This paper discusses the ways that standard climate scenarios, like those produced by the Network for Greening the Financial System (NGFS), can be used to create short-term stresses for financial markets.
Climate impacts are often expressed as changes to long-term expected returns. For long-term investors, the impacts of lower expected returns can be significant. However, for short-term firms, the impacts of stressing longer-term changes to expected returns are likely to be limited.
We therefore emphasize the importance of understanding both:
- How climate scenarios may impact longer-term expectations for financial market returns.
- How this can lead to potential short-term impacts and market stresses.
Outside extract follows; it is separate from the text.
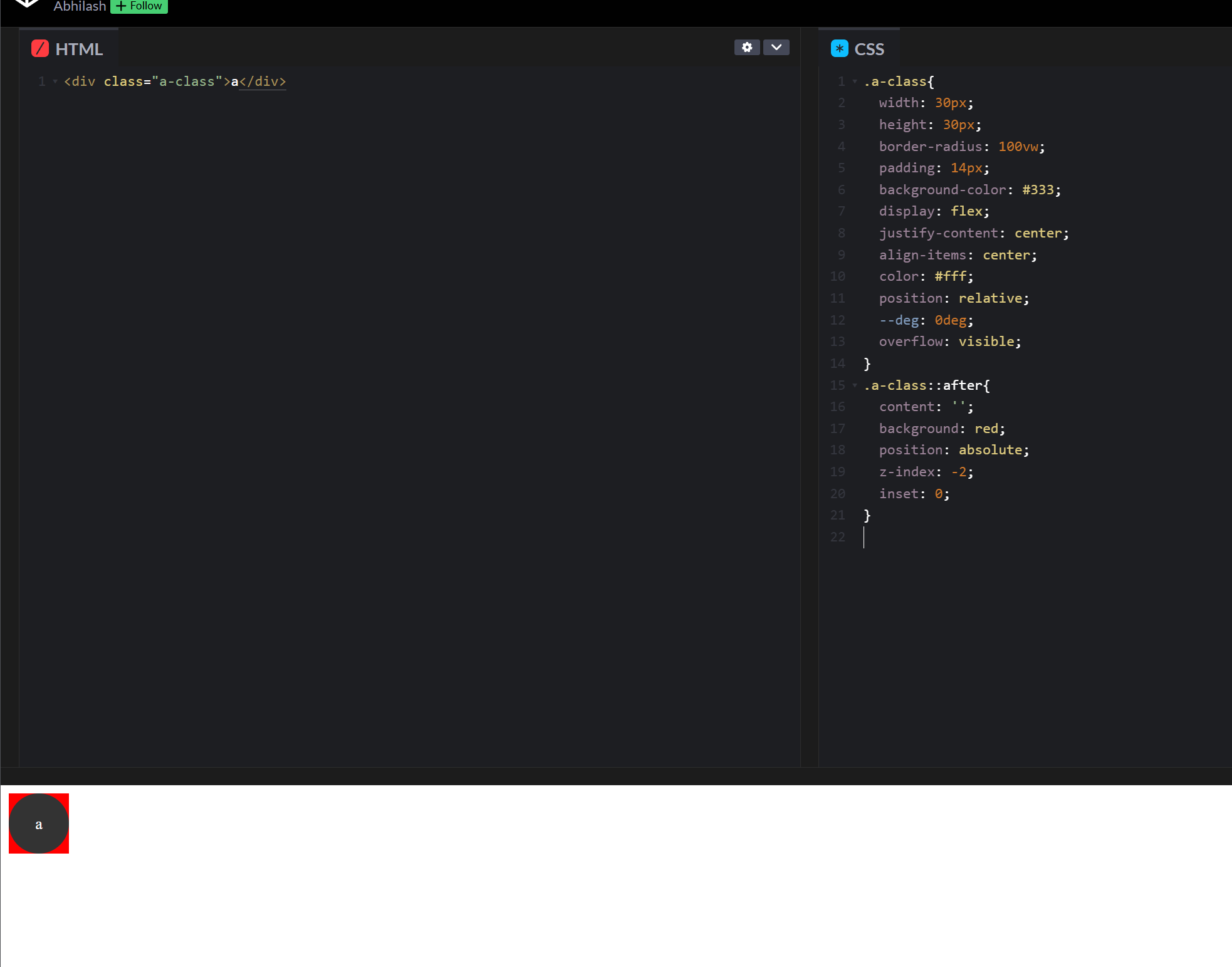Screen dimensions: 1232x967
Task: Click the resize bar above the preview
Action: click(616, 776)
We show how this can be done using the NGFS scenarios.
To justify, develop and contextualize our approach, the paper features a discussion on integrated assessment modeling, the impact of climate change on longer-term expected returns, market capitalization adjustments, and incorporating climate and socio-economic tipping points. It also introduces the "Stairway to Net Zero" concept, representing the recurring costs of reducing emissions over five-year periods towards net zero emissions. It highlights the need for a comprehensive examination of marginal abatement costs in models which often overlook important transition costs.
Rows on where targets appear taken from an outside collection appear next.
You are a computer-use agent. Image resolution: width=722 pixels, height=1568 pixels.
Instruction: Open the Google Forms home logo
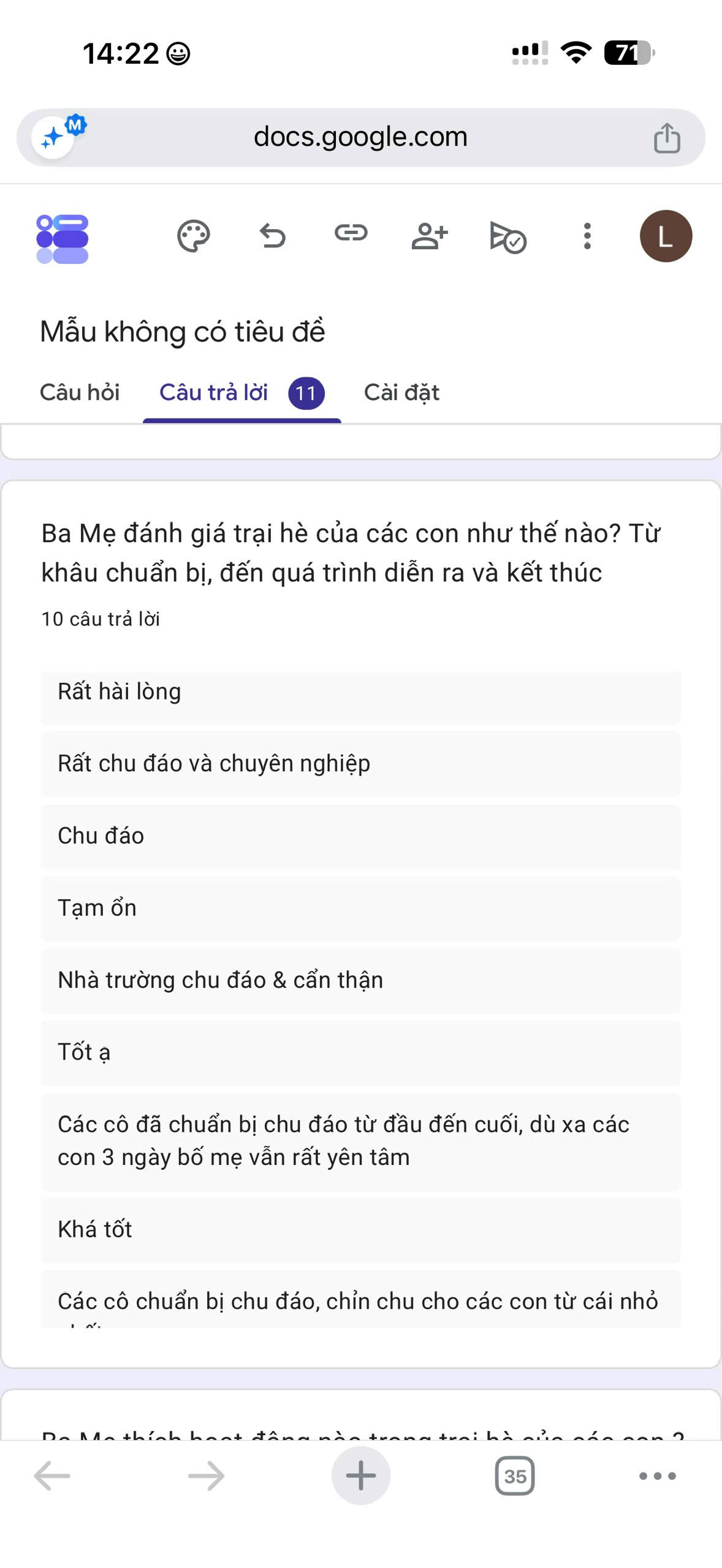(63, 239)
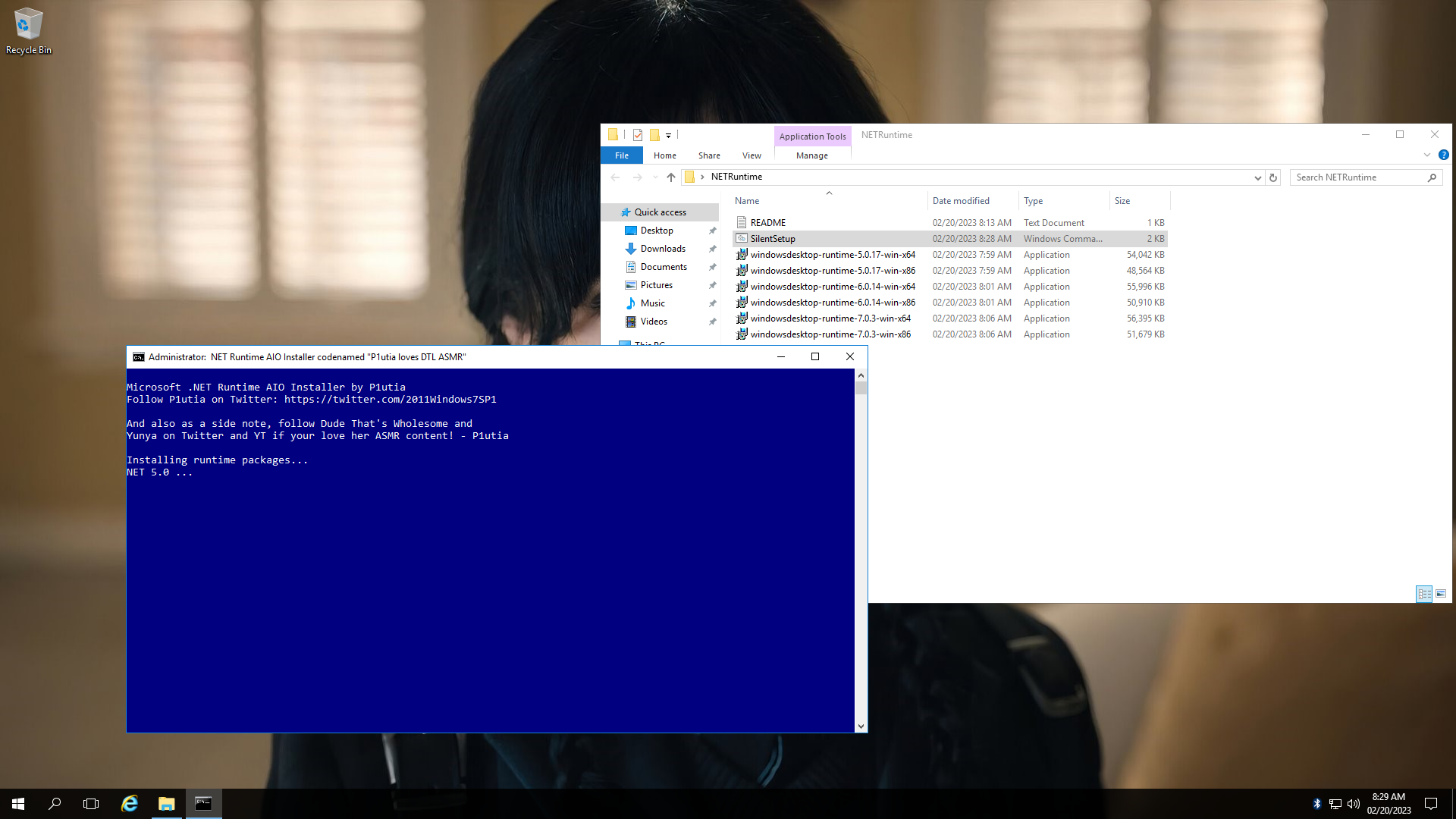Image resolution: width=1456 pixels, height=819 pixels.
Task: Click the Properties quick access toolbar icon
Action: click(x=638, y=135)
A "Layer Cake" analogy is also introduced, referring to the layered structure of scenario modeling. The paper underscores the importance of this middle layer, including financial economic analyses. We identify two key leverage points - climate and economic sensitivities, and market expectation adjustments. These leverage points can either mitigate or amplify financial shocks and are therefore critical to understanding climate change's potential role as a systematic risk driver and multiplier.
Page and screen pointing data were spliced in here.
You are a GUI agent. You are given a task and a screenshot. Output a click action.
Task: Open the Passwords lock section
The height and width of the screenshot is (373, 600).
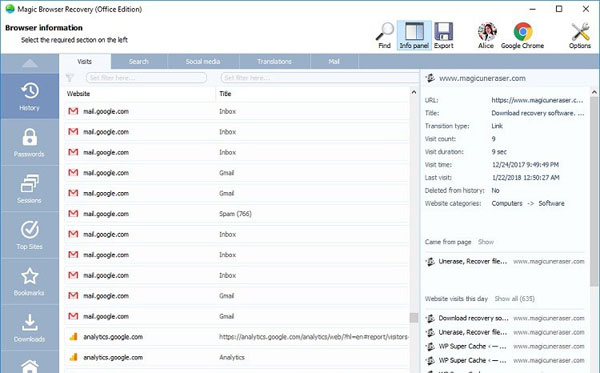point(29,143)
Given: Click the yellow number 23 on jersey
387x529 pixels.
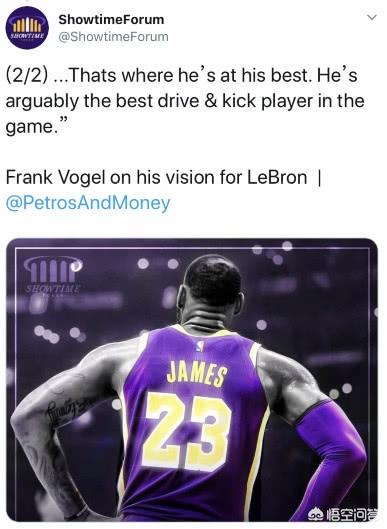Looking at the screenshot, I should click(186, 433).
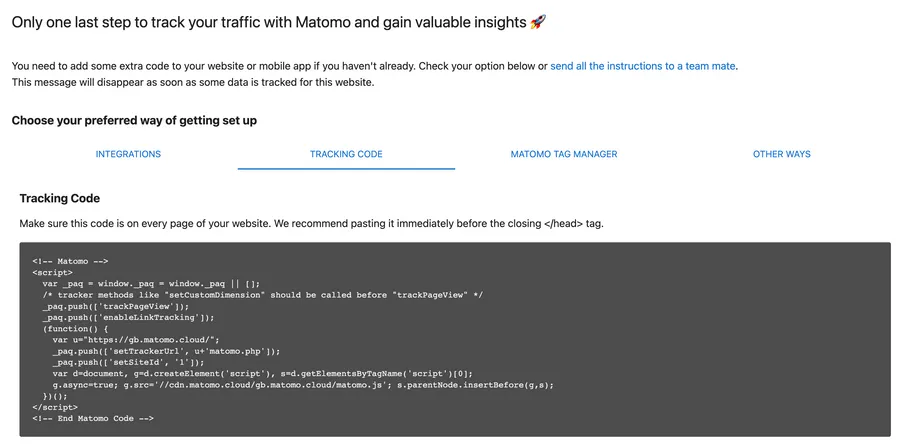
Task: Click the rocket emoji in the page title
Action: coord(566,21)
Overall, the paper advocates for a more flexible and advanced standard modeling structure, utilizing existing climate scenario capabilities for exploring non-linear dynamics. Using this flexible approach, we present two alternative scenarios with more severe physical impacts and green growth respectively, and emphasize the need to consider scientific and economic uncertainties in climate change impacts.
The paper concludes that climate change can significantly impact financial markets in the short term. Short-term scenario analysis and stress testing look likely to become a significant focus for regulators (cf NGFS, 2023).